The Leaders’ Debate and the Demise of the Crown
During Radio-Canada’s leaders’ debate on 22 September 2022, the moderator Patrice Roy barely suppressed his own condescending laughter to ask the leaders of five political parties, “Should we still, in Quebec, swear allegiance to the British Crown, thus ‘Charles III’?” to become a Member of the National Assembly. He also noted that Québec solidaire (a left-wing secessionist party) had tabled legislation in the previous National Assembly to make swearing the oath optional.
Premier François Legault said that he wouldn’t mind studying the question and possibly making changes but that he did not regard it as a priority; Liberal leader Dominique Anglade and Conservative leader Éric Duhaime circumvoluted less elegantly and less succinctly to the same effect. But Paul St. Pierre Plamondon, the leader of the Parti Québécois, and Gabriel Nadeau-Dubois, the “male spokesperson” of Québec solidaire, denounced unambiguously what they regard as the absurdity of the oath, St. Pierre Plamondon on republican and secessionist principle and Nadeau-Dubois on the “because it’s 2022” teleology.
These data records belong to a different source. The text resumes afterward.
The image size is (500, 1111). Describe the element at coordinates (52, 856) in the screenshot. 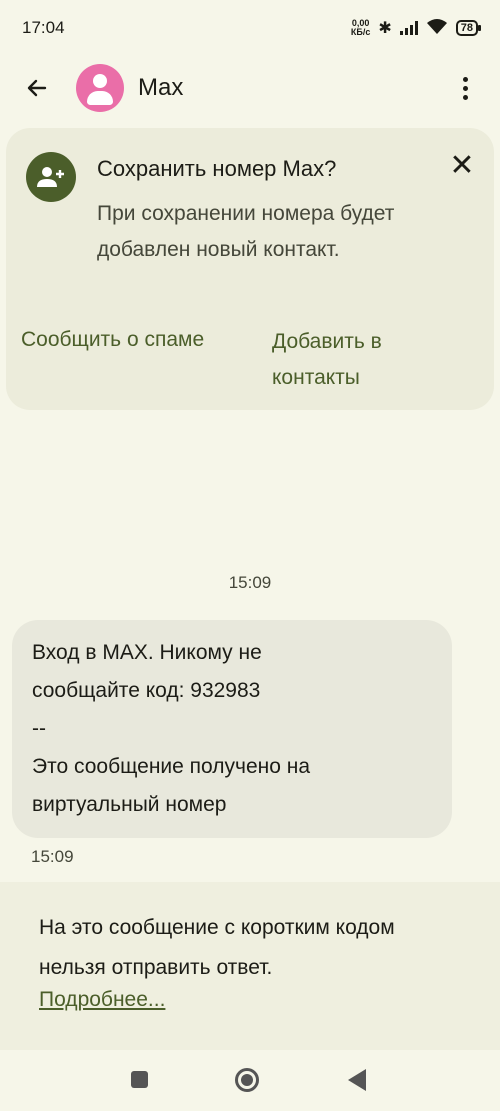

I see `message-time: 15:09` at that location.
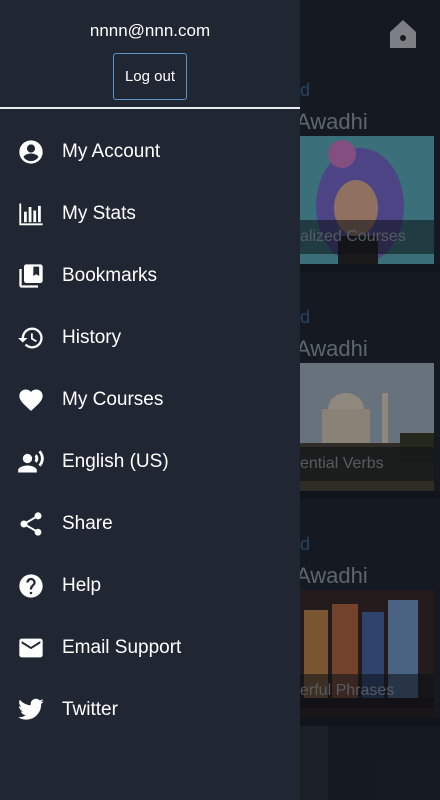 The image size is (440, 800). I want to click on help-icon, so click(31, 586).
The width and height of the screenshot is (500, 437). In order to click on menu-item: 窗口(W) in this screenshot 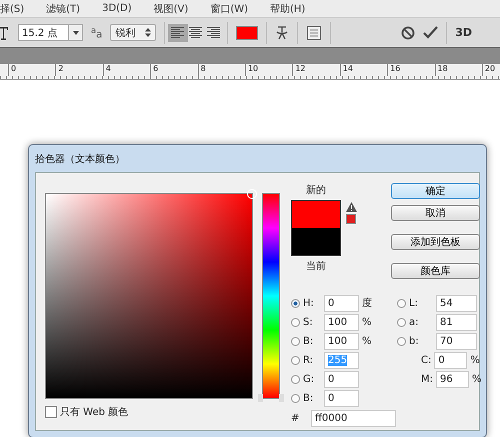, I will do `click(229, 9)`.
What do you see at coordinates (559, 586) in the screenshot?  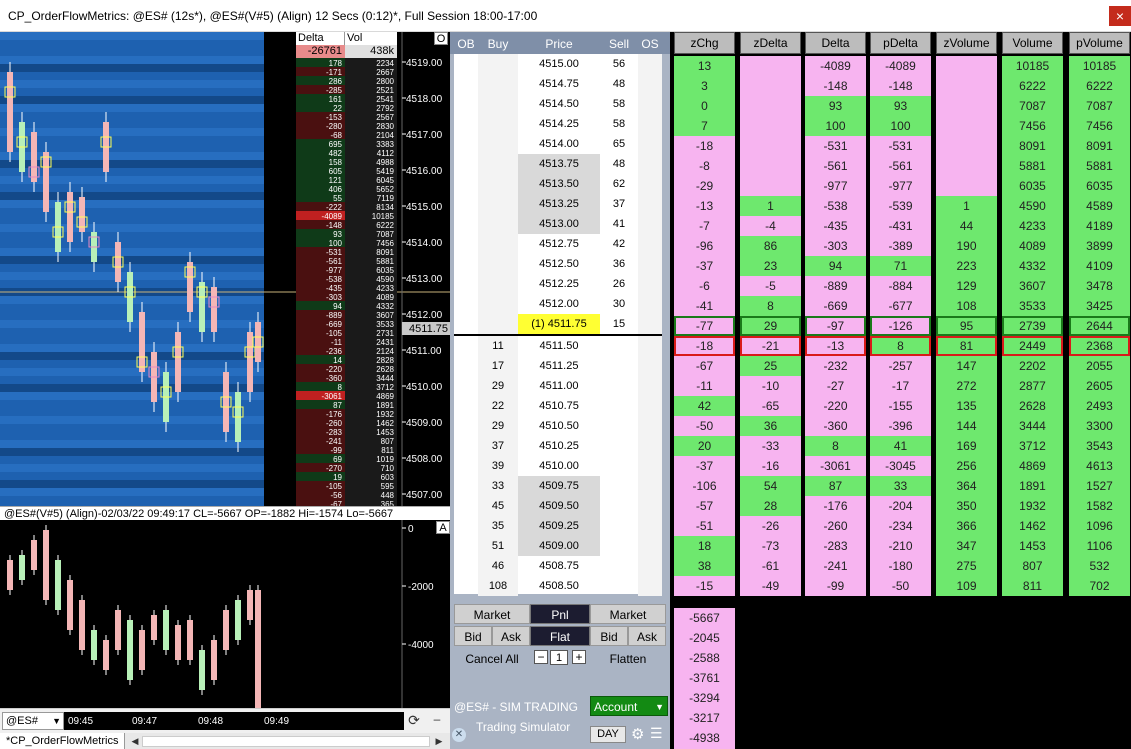 I see `ladder-price-cell: 4508.50` at bounding box center [559, 586].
No one on the stage seemed to take the oath of allegiance seriously, and even moderator Patrice Roy let out some incredulous chuckles whilst putting the question to the four party leaders and one male spokesperson.
François Legault led his Coalition Avenir Québec to a second consecutive and even larger parliamentary majority on 3 October 2022, winning 90 out of 125 seats. And on 18 October, Legault rejected St. Pierre Plamondon’s unconstitutional idea of passing a simple motion that would permit the three Péquistes elected to take their seats in the National Assembly without swearing the oath of allegiance on the grounds that a mere motion of a legislative body cannot supersede a provision of the Constitution Act, 1867.[1] Being a lawyer himself, Paul St. Pierre Plamondon should already understand that concept.